The U.S. labor market added 115,000 nonfarm payroll jobs to the economy in April, marking the first time in a year that job gains were posted for two months in a row, according to the Bureau of Labor Statistics.

On the surface, the job market appears to be resilient despite trade wars, actual shooting wars, and concerns about artificial intelligence displacing workers. But Cory Stahle, senior economist at Indeed, says beneath the headlines a more concerning picture emerges.

“There are several different things we need to look at,” he says. “We’re seeing the time it’s taking people to find jobs once they become unemployed has been gradually rising. We’re seeing at a higher level that people are participating less in the labor force and they’re saying, ‘Hey, I’m not even going to bother trying to find a job.’ So that means we’re seeing more people just hitting the sidelines. And then the other real weakness, which kind of looks like a strength, but I think it’s actually a little bit of a weakness, is the concentration that we’ve seen in health care jobs.”

Drilling down on the April jobs report, health care saw the largest job gains with 37,000 jobs added to the economy, followed by transportation and warehousing adding 30,000 jobs. Meanwhile, industries like the federal government, finance, and information saw the biggest job losses.

Health Care Gains Masking Market Instability

Stahle explains that the health care industry has been the dominant source of job growth for years now, largely due to an aging population and the necessity of health care services.

“Health care is something that tends to be pretty steady because it’s something that you need no matter what the economy looks like,” he says. “You can’t necessarily avoid getting mandatory surgery just because the economy is in a recession.”

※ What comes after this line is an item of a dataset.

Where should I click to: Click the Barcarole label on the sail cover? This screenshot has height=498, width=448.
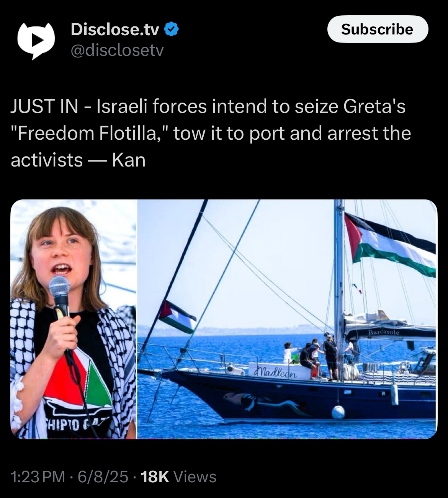click(384, 332)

But placing too much emphasis on growth in this one sector is dangerous because if you take health care out of the equation, the U.S. economy is actually losing more jobs than it is gaining, Stahle says. Data shows that total employment, excluding health care, is down 367,000 since April 2025. In fact, according to a recent report from employment services firm Challenger, Gray, and Christmas, U.S. based employers announced 83,387 job cuts in April, marking the third highest monthly cuts since the end of the Great Recession in 2009.

“At some point, you run the risk that even if health care wants to keep hiring people, [the industry] may not be able to find people, especially with some of the crackdowns we’ve seen on immigration as immigrants play a pretty big role in nursing and in health care.”

Where Job Growth is Shrinking

When looking at the April jobs report, information, finance, federal government, and manufacturing all saw job losses. In the federal government specifically, employment is down by 348,000 since reaching a peak in October 2024. (It’s important to note that workers who were technically furloughed during the partial government shutdown were still counted as employed.)

Since the start of the year, employers have announced a total of 300,749 job cuts, with Challenger, Gray, and Christmas pointing out that technology companies continue to lead all industries in layoffs and large-scale cuts largely due to AI investments.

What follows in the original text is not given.